API Documentation
Calculate LLM token costs programmatically. Perfect for integrating cost estimation into your applications, CI/CD pipelines, or monitoring dashboards. No API key required.
Rate Limits
All endpoints are rate limited to 100 requests per minute per IP address. Rate limit headers are included in every response: X-RateLimit-Limit,X-RateLimit-Remaining,X-RateLimit-Reset.
Base URL
https://tokenbudget.edwardiaz.dev/api/v1Endpoints
/api/v1/calculateCalculate the cost for a specific model given input, output, and optionally cached tokens.
Request Body
{
"model": "gpt-4o",
"inputTokens": 1000,
"outputTokens": 500,
"cachedTokens": 200 // optional - tokens served from cache
}Response
{
"model": "gpt-4o",
"provider": "OpenAI",
"inputTokens": 1000,
"outputTokens": 500,
"cachedTokens": 200,
"costs": {
"input": 0.002,
"output": 0.005,
"cached": 0.00025,
"total": 0.00725
},
"prices": {
"inputPer1M": 2.5,
"outputPer1M": 10.0,
"cachedPer1M": 1.25
}
}cURL Example
curl -X POST https://tokenbudget.edwardiaz.dev/api/v1/calculate \
-H "Content-Type: application/json" \
-d '{"model":"gpt-4o","inputTokens":1000,"outputTokens":500,"cachedTokens":200}'/api/v1/bestFind the cheapest model for your token usage, with optional filters for capabilities and providers.
Request Body
{
"inputTokens": 1000,
"outputTokens": 500,
"cachedTokens": 0,
"filters": {
"providers": ["OpenAI", "Anthropic"], // optional
"minContext": 128000, // optional
"capabilities": ["vision", "functions"] // optional
}
}Response
{
"recommendation": {
"model": "gpt-4o-mini",
"provider": "OpenAI",
"costs": {
"input": 0.00015,
"output": 0.0003,
"cached": 0,
"total": 0.00045
},
"contextWindow": 128000,
"capabilities": {
"vision": true,
"functions": true,
"reasoning": false
}
},
"alternatives": [
{
"model": "claude-3-5-haiku",
"provider": "Anthropic",
"totalCost": 0.0028,
"priceDiff": "+522%"
}
]
}Available Capability Filters
vision- Models that can analyze imagesfunctions- Models that support function callingreasoning- Models with enhanced reasoning (o1, o3, etc.)coding- Models optimized for code generation
/api/v1/modelsList all available models with their pricing. Supports filtering by provider and caching capability.
Query Parameters
provider- Filter by provider (e.g., openai, anthropic)hasCache- Only show models with cached pricing (true/false)search- Search by model name
Response
{
"count": 65,
"providers": ["OpenAI", "Anthropic", "Google", ...],
"models": [
{
"id": "gpt-4o",
"provider": "OpenAI",
"input": 2.5,
"output": 10.0,
"cached": 1.25,
"context": 128000
},
...
],
"lastUpdated": "2026-03-20T12:00:00.000Z"
}Example
curl "https://tokenbudget.edwardiaz.dev/api/v1/models?provider=openai&hasCache=true"Error Handling
All error responses follow a consistent format:
{
"error": "Rate limit exceeded",
"message": "Too many requests. Please try again later.",
"retryAfter": 45 // seconds until rate limit resets
}HTTP Status Codes
200- Success400- Bad request (invalid parameters)404- Model not found429- Rate limit exceeded500- Internal server error
Performance
- Cached Pricing Data: Model prices are cached and refreshed hourly from LiteLLM, ensuring fast response times (~50ms).

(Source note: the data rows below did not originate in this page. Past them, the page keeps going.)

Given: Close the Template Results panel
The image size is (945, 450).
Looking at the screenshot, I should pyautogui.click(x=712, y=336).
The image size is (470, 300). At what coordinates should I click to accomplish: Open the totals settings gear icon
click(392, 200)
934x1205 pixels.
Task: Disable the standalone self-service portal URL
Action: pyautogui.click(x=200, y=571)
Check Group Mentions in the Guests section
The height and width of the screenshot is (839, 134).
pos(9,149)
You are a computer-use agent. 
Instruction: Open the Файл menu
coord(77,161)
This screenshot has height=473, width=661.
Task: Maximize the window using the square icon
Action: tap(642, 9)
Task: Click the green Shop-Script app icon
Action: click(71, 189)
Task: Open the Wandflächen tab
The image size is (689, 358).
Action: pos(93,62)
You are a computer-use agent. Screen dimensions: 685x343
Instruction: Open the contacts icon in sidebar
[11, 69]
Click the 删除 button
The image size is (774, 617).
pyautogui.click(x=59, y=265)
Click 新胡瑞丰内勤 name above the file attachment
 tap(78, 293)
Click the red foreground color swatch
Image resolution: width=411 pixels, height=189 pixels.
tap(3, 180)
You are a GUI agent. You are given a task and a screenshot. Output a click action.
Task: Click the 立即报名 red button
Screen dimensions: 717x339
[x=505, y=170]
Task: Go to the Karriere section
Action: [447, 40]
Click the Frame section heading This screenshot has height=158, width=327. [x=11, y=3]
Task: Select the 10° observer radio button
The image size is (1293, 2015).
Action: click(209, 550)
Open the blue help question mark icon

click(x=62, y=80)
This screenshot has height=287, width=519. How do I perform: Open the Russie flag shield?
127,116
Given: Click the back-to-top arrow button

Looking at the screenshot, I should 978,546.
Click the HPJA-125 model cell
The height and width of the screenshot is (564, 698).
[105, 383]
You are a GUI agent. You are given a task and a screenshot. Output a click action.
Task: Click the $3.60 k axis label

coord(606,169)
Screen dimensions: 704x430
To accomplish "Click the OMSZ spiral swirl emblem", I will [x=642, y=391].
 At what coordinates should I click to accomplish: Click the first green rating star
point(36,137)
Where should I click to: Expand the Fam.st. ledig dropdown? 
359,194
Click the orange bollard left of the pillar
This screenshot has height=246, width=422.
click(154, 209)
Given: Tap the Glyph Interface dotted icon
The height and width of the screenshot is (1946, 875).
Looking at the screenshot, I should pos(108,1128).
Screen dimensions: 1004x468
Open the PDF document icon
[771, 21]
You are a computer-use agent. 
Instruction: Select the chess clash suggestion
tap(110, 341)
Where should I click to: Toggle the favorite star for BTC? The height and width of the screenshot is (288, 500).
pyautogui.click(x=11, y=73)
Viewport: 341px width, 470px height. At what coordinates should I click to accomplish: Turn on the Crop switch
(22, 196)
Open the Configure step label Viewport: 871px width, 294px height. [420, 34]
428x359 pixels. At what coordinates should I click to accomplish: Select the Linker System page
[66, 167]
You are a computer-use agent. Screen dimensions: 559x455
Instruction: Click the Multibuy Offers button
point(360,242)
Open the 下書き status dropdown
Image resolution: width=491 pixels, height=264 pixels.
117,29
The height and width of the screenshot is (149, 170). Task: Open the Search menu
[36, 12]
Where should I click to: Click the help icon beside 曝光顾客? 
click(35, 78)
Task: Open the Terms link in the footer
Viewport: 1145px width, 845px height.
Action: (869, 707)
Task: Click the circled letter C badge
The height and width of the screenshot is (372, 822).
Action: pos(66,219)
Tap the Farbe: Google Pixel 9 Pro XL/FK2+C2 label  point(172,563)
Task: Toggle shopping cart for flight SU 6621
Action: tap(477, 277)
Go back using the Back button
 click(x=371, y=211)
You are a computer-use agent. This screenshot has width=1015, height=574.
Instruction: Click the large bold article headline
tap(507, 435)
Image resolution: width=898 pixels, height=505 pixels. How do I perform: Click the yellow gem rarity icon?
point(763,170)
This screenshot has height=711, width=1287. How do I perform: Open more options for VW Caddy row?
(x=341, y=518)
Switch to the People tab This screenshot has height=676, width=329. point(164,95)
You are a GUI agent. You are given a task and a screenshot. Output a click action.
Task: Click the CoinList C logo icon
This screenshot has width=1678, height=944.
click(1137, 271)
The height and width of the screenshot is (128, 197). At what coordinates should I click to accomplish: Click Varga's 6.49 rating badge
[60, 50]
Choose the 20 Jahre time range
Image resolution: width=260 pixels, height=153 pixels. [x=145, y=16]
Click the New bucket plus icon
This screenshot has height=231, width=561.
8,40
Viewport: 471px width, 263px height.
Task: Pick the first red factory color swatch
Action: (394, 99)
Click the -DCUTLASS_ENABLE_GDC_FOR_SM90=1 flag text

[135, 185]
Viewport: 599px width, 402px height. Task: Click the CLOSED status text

- Edge Deployment: API runs on Vercel Edge Functions for low latency globally.
- Minimal Payload: Responses are optimized to include only essential data, keeping bandwidth low.
Use Cases
CI/CD Integration
Add cost checks to your deployment pipeline to prevent expensive model regressions.
Cost Monitoring
Log token usage and calculate costs in real-time for your dashboard metrics.